Apart from the “Based on a True Story” tag, “Jesus Revolution” is marketed like a cross between “Dazed and Confused” and “Jesus Christ Superstar” with Edgar Winter’s “Free Ride” and The Doobie Brothers’ “Listen to the Music” blasting through the movie trailer. None of it is deceptive. The soundtrack which also features Rare Earth, Fleetwood Mac, Edwin Star, and America, punctuates the story that delivers inspiration by the buckets without preaching to the audience. Genius. Co-directors Jon Erwin, and Brent McCorkle deliver the first feel-good movie of 2023 with mass appeal that just happens to feature quite a few mass baptisms.
Kelsey Grammer plays Pastor Chuck Smith, whose story runs parallel to Greg’s. He ministers at the small non-denominational Calvary Chapel. His congregation is made up of older folks who usually doze off during service, their donations, however, keep the small ministry afloat. Pastor Smith’s adult daughter Janette (Ally Ioannides) believes he should reach out to the hippies also known as “Jesus freaks” who are after the same things as his church, peace, and love. He believes they are all on drugs and in need of a bath, not the good word. “When God walks in and brings me a hippie, I’ll ask him what it’s all about” he explains to Janette. Guess what? God listens.
Jonathan Roumie (who plays Jesus on the streaming series “The Chosen”) enters the story as hitchhiking Lonnie Frisbee who is picked up by Janette and brought home to meet the parents.

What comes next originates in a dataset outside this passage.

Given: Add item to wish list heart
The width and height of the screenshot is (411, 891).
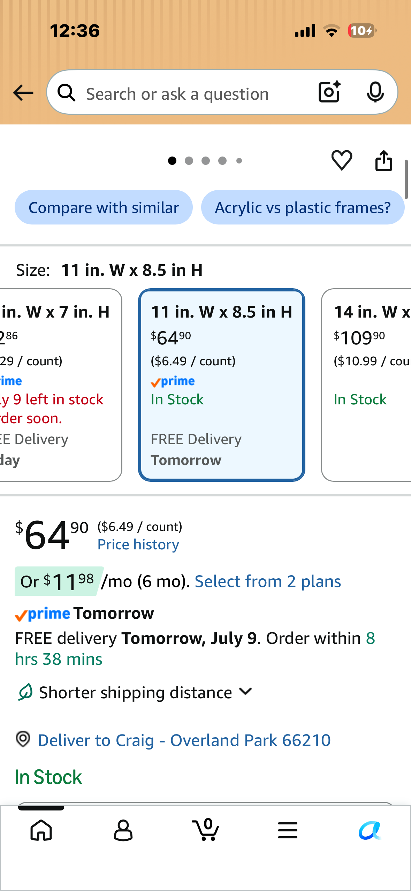Looking at the screenshot, I should pyautogui.click(x=341, y=160).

God listens, remember? “What is going on?” asks Pastor Chuck. “You said you wanted a hippie” replies Janette. “This house has a very good vibe” comments Lonnie. It’s one of many funny scenes that balance the heavy drama in the film that doesn’t downplay the drug use by the hippie movement looking for answers; Many hit rock bottom before finding religion. Cathe and Greg’s story arc involves an overdose as they become distant, and we get a backstory into Greg’s dysfunctional childhood involving his alcoholic mom and an MIA father.
Every character in “Jesus Revolution” is flawed as we all are, so the film is bathed in authenticity. Once Pastor Chuck invites Lonnie and his hippie friends to worship with him at Calvary Chapel the congregation grows by the thousands as the church moves outdoors to a large tent to accommodate the crowd. Lonnie begins preaching alongside Pastor Chuck and the two begin holding mass baptisms at the local beach Pirate’s Cove. Eventually, Lonnie lets the celebrity go to his head and loses his way.
“Jesus Revolution” features solid performances especially Joel Courtney who made his feature debut at age 14 in J.J. Abrams’ “Super 8” in 2011. While Kelsey Grammer and Jonathan Roumie may garner a majority of the film’s buzz (both are very good), it’s Courtney and Anna Grace Barlow who stand out. Production designer Aimee Holmberg and costume designer Anna Redmon effectively transport us back to the 60s, while the film’s inspirational message is subtly conveyed.